= David "Tarzan" Ritchie =

Scottish shinty player (born 1945)

David "Tarzan" Ritchie (born 1945) is a former shinty player from Newtonmore, Scotland. He is notable for having won 12 Camanachd Cup medals, a record he held alongside fellow Newtonmore player Hugh Chisholm for many years.

==Playing career==

"Tarzan" played his entire career for Newtonmore and was a legendary part of their success throughout the 1960s, 1970s and 1980s. He won his first Camanachd Cup in 1967. He won the Albert Smith Medal in 1979 and was Captain when Newtonmore won the cup in 1981. He was still playing Full-Forward in Newtonmore's defeat against Skye Camanachd in 1990.

"Tarzan" also won several MacGillvary Leagues, MacAulay Cups and MacTavish Cups.

He was a bricklayer in his day job and was renowned for his strength, tenacity and speed.

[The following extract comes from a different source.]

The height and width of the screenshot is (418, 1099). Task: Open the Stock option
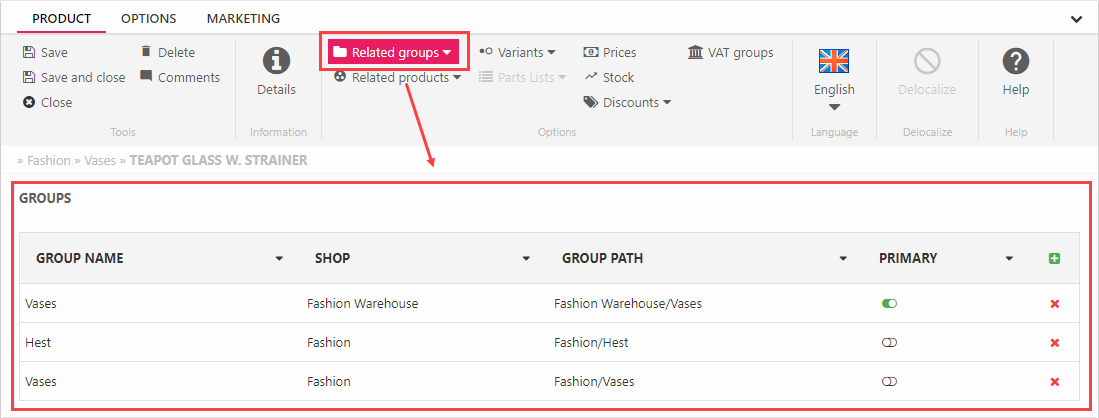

His son Michael is the Goalkeeper for Newtonmore.

There are two iconic images associated with Ritchie - both taken by Inverness photographer Ewen Weatherspoon - one of him raising the Camanachd Cup at the 1981 Camanachd Cup Final in Glasgow and the other with a bandaged head with a massive Union Flag in the background at the 1982 Camanachd Cup final in Inverness.